◆ **Exercise objective**:
Rewrite every line of the rows below as a numbered list, skipping any blank lines and leaving the pictures out of your answer.

•••••

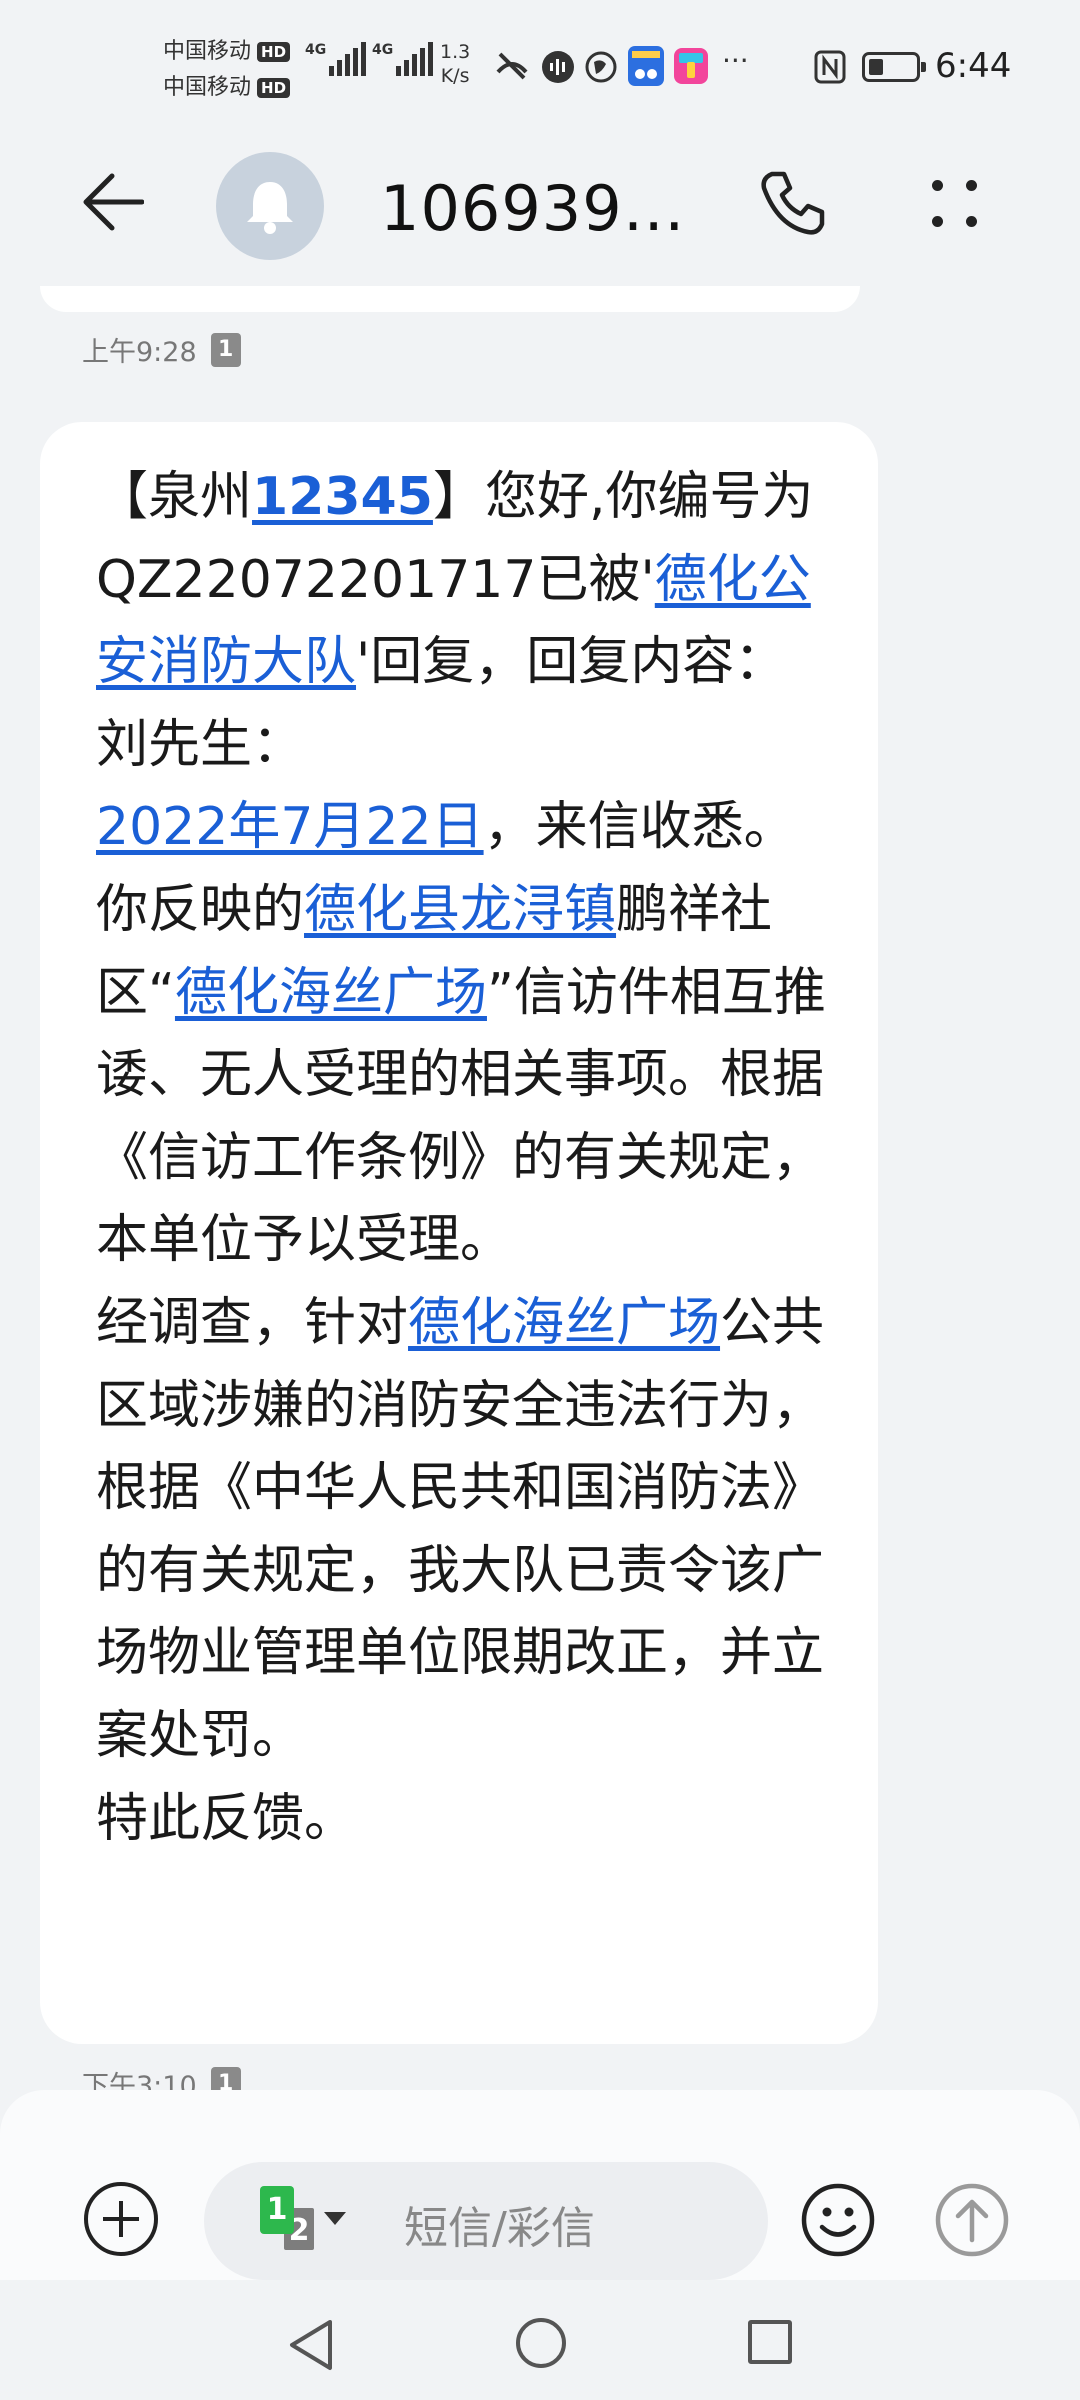 This screenshot has height=2400, width=1080. I want to click on nav-back-icon, so click(310, 2345).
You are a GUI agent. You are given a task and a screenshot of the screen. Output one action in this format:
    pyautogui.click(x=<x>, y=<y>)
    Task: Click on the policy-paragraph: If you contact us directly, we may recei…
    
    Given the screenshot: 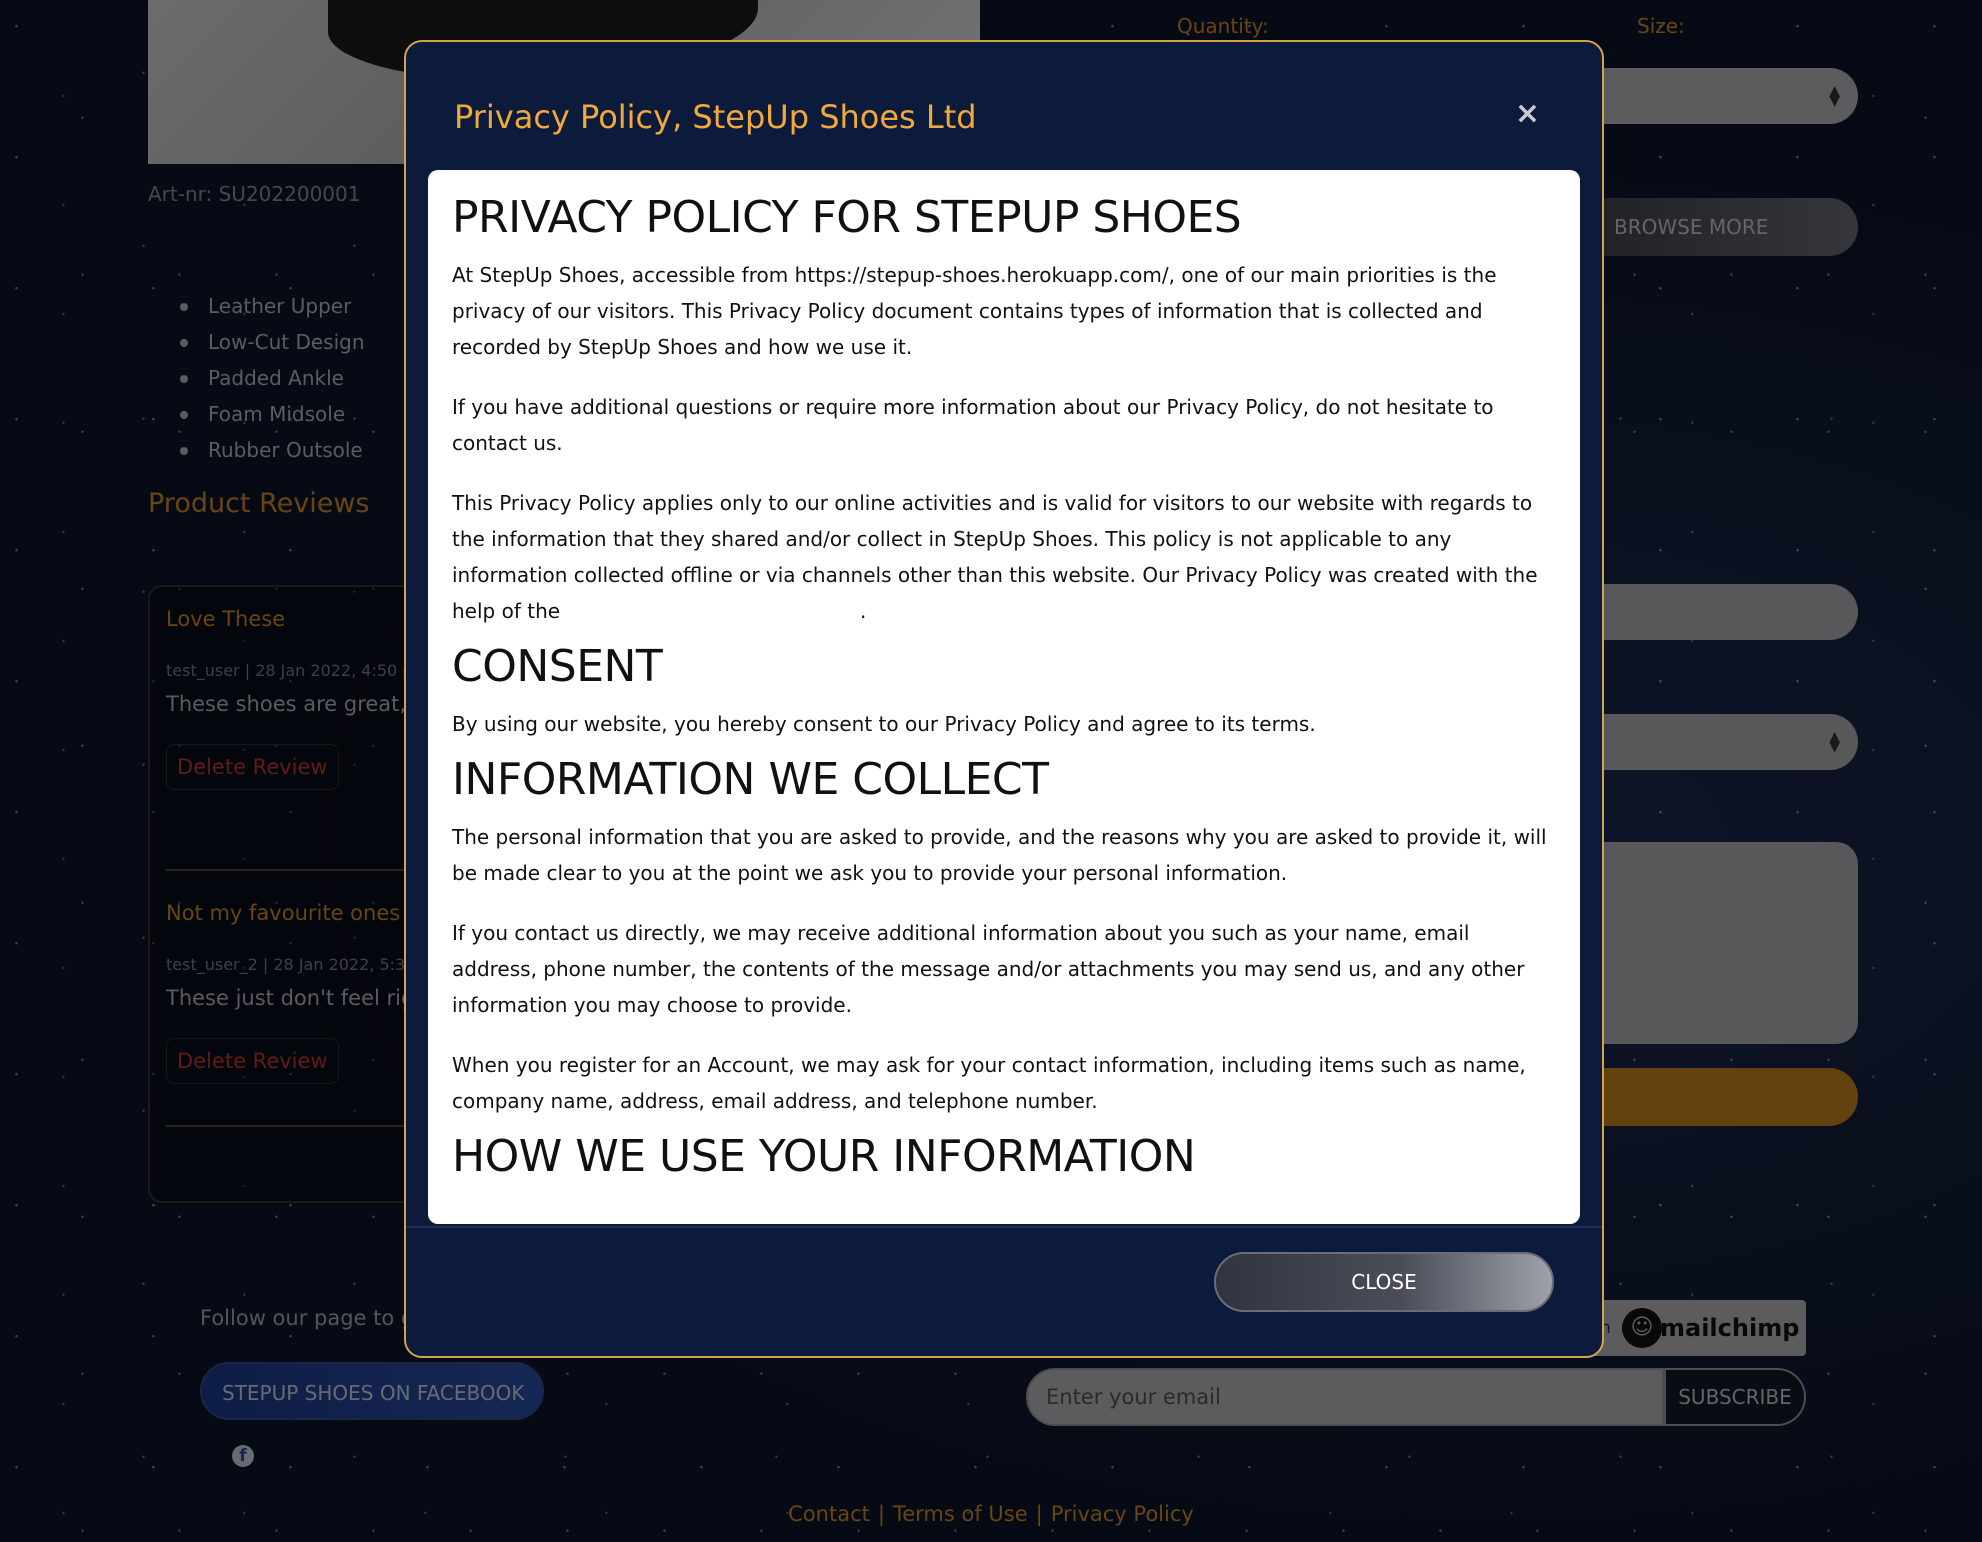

•••••

◆ **Finished task**:
1.  This screenshot has height=2400, width=1080. I want to click on nav-back-icon, so click(310, 2345).
2. You are a GUI agent. You are given a task and a screenshot of the screen. Output one action in this format:
3.     pyautogui.click(x=<x>, y=<y>)
4.     Task: Click on the policy-paragraph: If you contact us directly, we may recei…
5.     Given the screenshot: 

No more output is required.